▸ **EXTRACT TO READ**
□ □ □

This court certified several questions raised in this appeal to the Supreme Court of Oklahoma. The response of that court as to the applicable law of Oklahoma was most helpful.
Robert Greenberg and Carolyn Wolfberg are the children of Mal Greenberg and Rose Greenberg. Laurance Wolfberg is married to Carolyn Greenberg Wolfberg. Robert Greenberg and Laurance Wolfberg over several years had jointly held interests in several businesses. Mal Greenberg left a testamentary trust for the benefit of his children and his wife, Rose Greenberg. On the death of Rose the trust estate was to be divided. Robert Greenberg was to receive his portion outright, but Carolyn's share was to remain in trust. Robert Greenberg was named a trustee of the testamentary trust and the continuing trust for Carolyn. Much of the litigation which is here concerned relates to this trust following Mal Greenberg's death.
Sometime in 1982 Robert Greenberg and Laurance Wolfberg agreed to separate their joint interests. This included their interests in Service Business Forms. By the division, Wolfberg was to receive all the shares in Service except those shares held by the Mal Greenberg Testamentary Trust. The trust owned shares were then to be sold by the trust to Service. They were so sold and Service executed a note to the trust for the purchase price ($100,000). Wolfberg thus acquired control of all the shares of Service. This note became the subject of some of the continuing litigation.
The joint interests in an oil well service company, Griffith Resources, were to be separated. However, Griffith owed a bank loan and the bank had made a demand for payment. Greenberg and Wolfberg agreed to pay a share of this loan ($400,000) by having Green Wolf Oil Company (another jointly owned enterprise) loan the money to Griffith Resources. This was done.
The case before us, both the malicious prosecution cause of action and the abuse of process cause, are based on several predicate cases brought against Greenberg, or his interests, by the defendants herein, as mentioned. The several cases are described below. Some detail appears to be necessary to explain the interrelation among the cases.
Case No. 1. The first predicate case was filed in the United States District Court for the Western District of Oklahoma on November 3, 1986 (CIV-81-2441-C). It was titled Laurance Wolfberg v. Robert Greenberg. One count asked for an audit of the Green Wolf Partnership accounts which was granted by the court. Wolfberg also asserted that the fee charged by Greenberg to manage the partnership was excessive. A refund of profits was requested. There was also a claim that Greenberg used borrowed money for his own account which belonged to the partnership, but this was abandoned before trial.
There was also an attempt in the suit to hold Greenberg responsible for the $400,000 loan to Griffith Enterprises. Punitive damages of one million dollars were sought.
The trial court granted the audit, as mentioned, but denied all other claims for breach of duty. As to the Griffith note, the trial court characterized Wolfberg's testimony as incredible and unbelievable and this "tainted his credibility with respect to every other issue."
The trial court's decision was appealed by Wolfberg, affirmed May 1989, and rehearing by the court of appeals was denied. Wolfberg sought certiorari from the United States Supreme Court. This was denied November 13, 1989.

□ □ □

▸ **OBJECTIVES**
1. Repeat the part of the court opinion starting with "The case before" and going on through "among the cases.".
2. In the court opinion, to which court were several questions raised in this appeal certified?
3. Take the court opinion further, continuing from the sentence about certiorari being denied on November 13, 1989.
The data is not needed for any of this work.

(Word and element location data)
□ □ □

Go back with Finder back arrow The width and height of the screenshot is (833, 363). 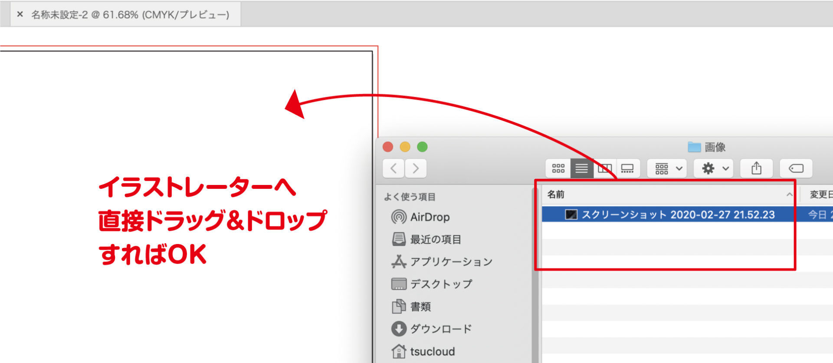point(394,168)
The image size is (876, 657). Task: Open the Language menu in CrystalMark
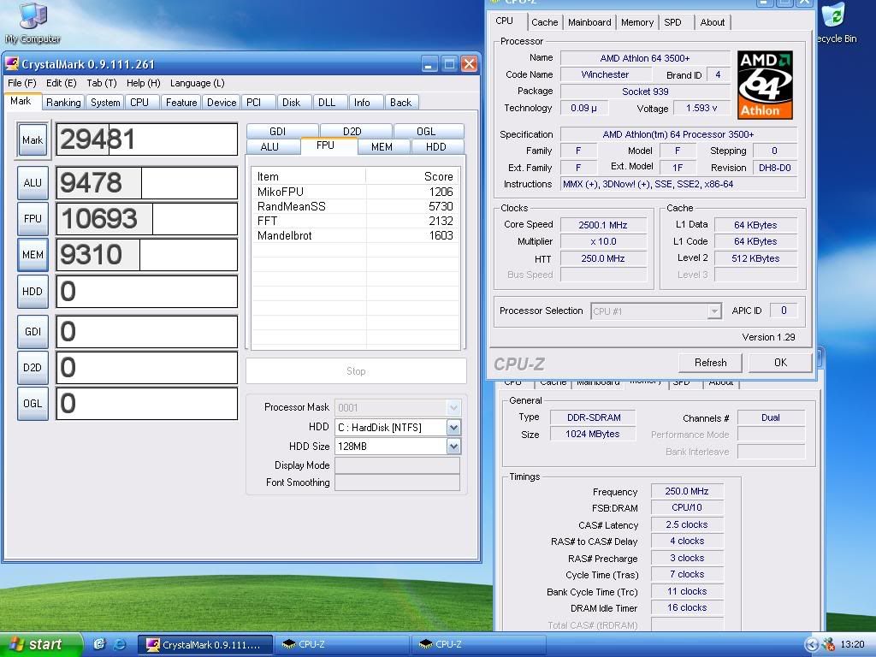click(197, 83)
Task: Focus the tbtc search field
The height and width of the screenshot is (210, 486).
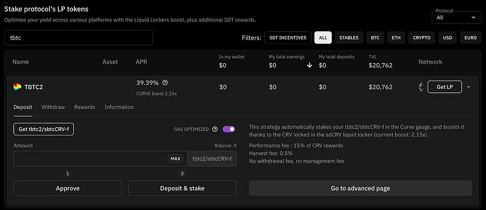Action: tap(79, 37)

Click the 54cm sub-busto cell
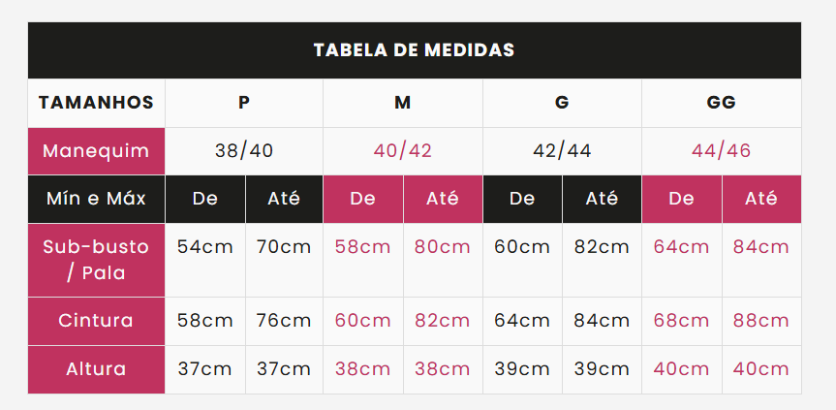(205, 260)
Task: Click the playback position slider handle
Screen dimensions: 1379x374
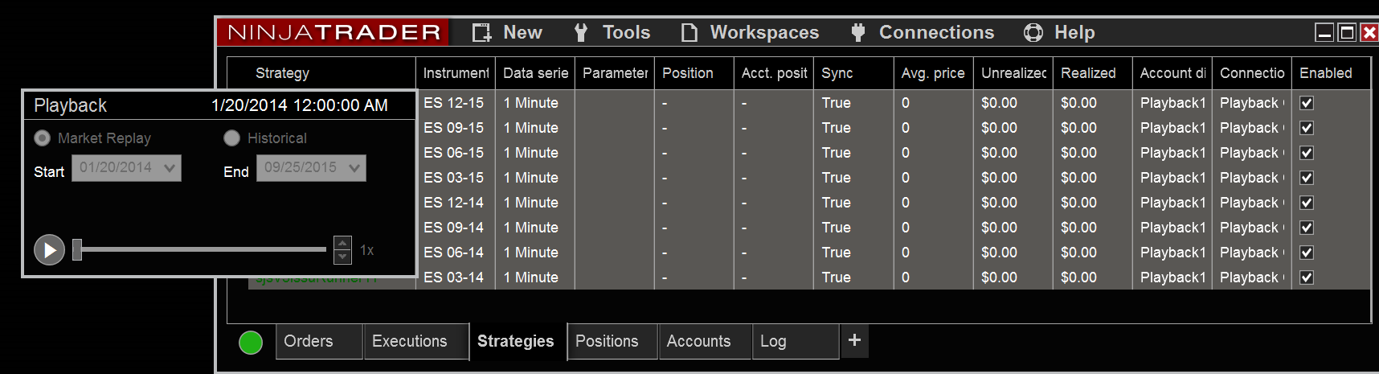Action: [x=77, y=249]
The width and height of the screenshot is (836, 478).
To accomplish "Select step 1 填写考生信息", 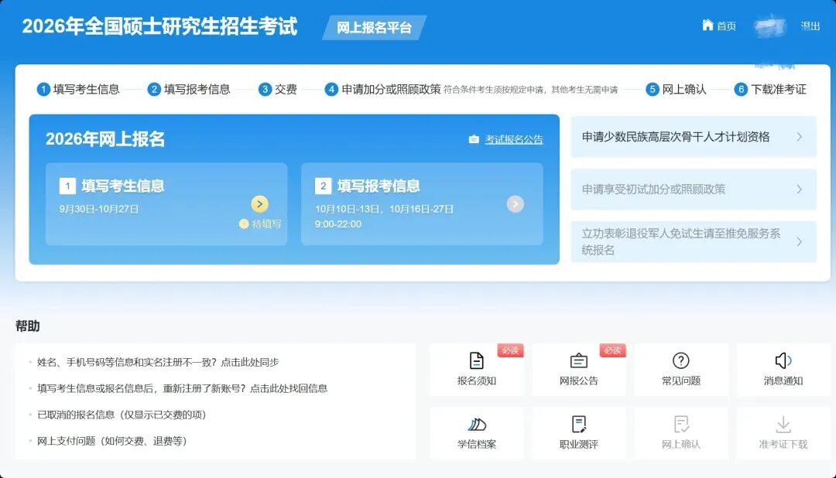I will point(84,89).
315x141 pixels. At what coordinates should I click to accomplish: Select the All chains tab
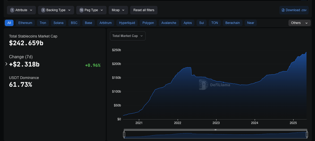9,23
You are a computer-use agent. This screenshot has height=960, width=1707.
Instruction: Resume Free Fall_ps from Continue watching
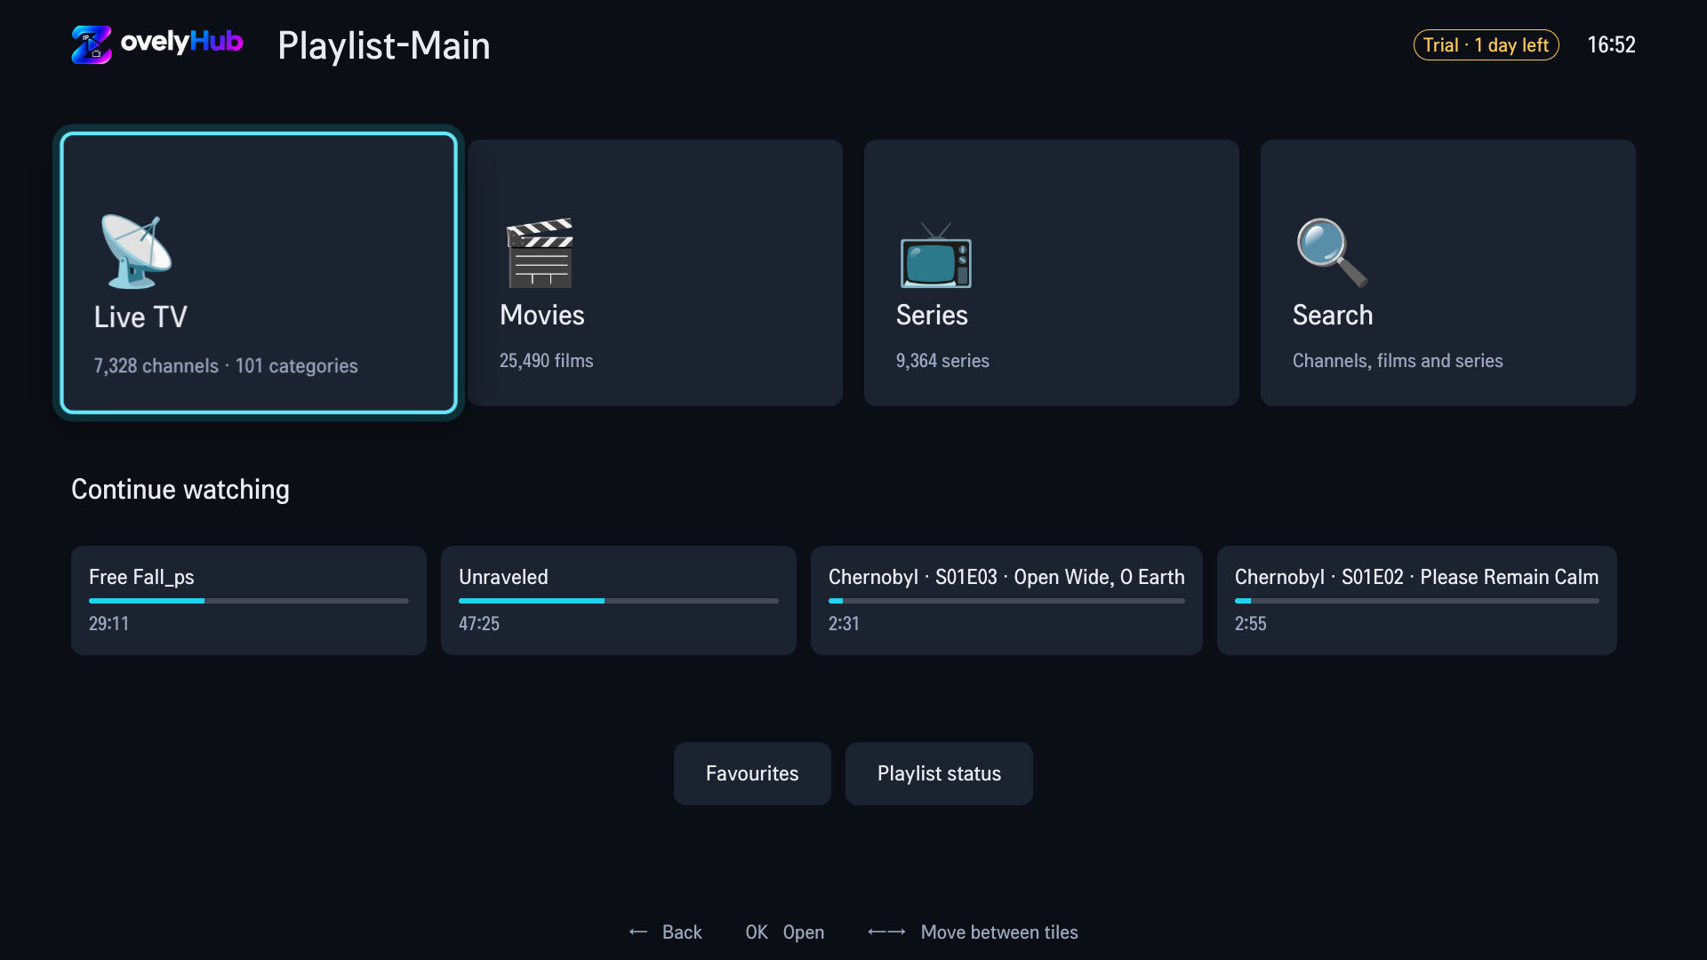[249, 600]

□ □ □

▸ **RESPONSES IN ORDER**
1.
The case before us, both the malicious prosecution cause of action and the abuse of process cause, are based on several predicate cases brought against Greenberg, or his interests, by the defendants herein, as mentioned. The several cases are described below. Some detail appears to be necessary to explain the interrelation among the cases.

2. The Supreme Court of Oklahoma.

3.
Case No. 2 was filed November 26, 1986 in the state court, the District Court for Oklahoma County, Oklahoma (No. CJ-86-12606). Plaintiffs were the Wolfbergs and Service Business Forms. Greenberg was a defendant (with others) individually and as trustee. Damages were sought for breach of contract ($300,000), a fraud claim against Greenberg, and punitive damages ($1,000,000). Apparently the plaintiffs sought to force a counterclaim by the trust on the Service note or to have the trust disclaim the right to proceeds of the note. It was asserted that Greenberg had agreed to do so. However, the plaintiffs voluntarily dismissed without prejudice this Suit No. 2 (March 18, 1988). The case had been pending about a year and four months.
Case No. 3 was filed December 3, 1986, in the District Court, Oklahoma County, Oklahoma, No. CJ-86-12734, Carolyn Wolfberg v. Robert Greenberg, trustee, and individually. It was also against all other trustees of Greenberg Trust and asked for an accounting, removal of trustees, dissolution of the trust and distribution of property. Damages were sought against Greenberg for breach of fiduciary duty and costs. Punitive damages were claimed in the amount of $10,000,000.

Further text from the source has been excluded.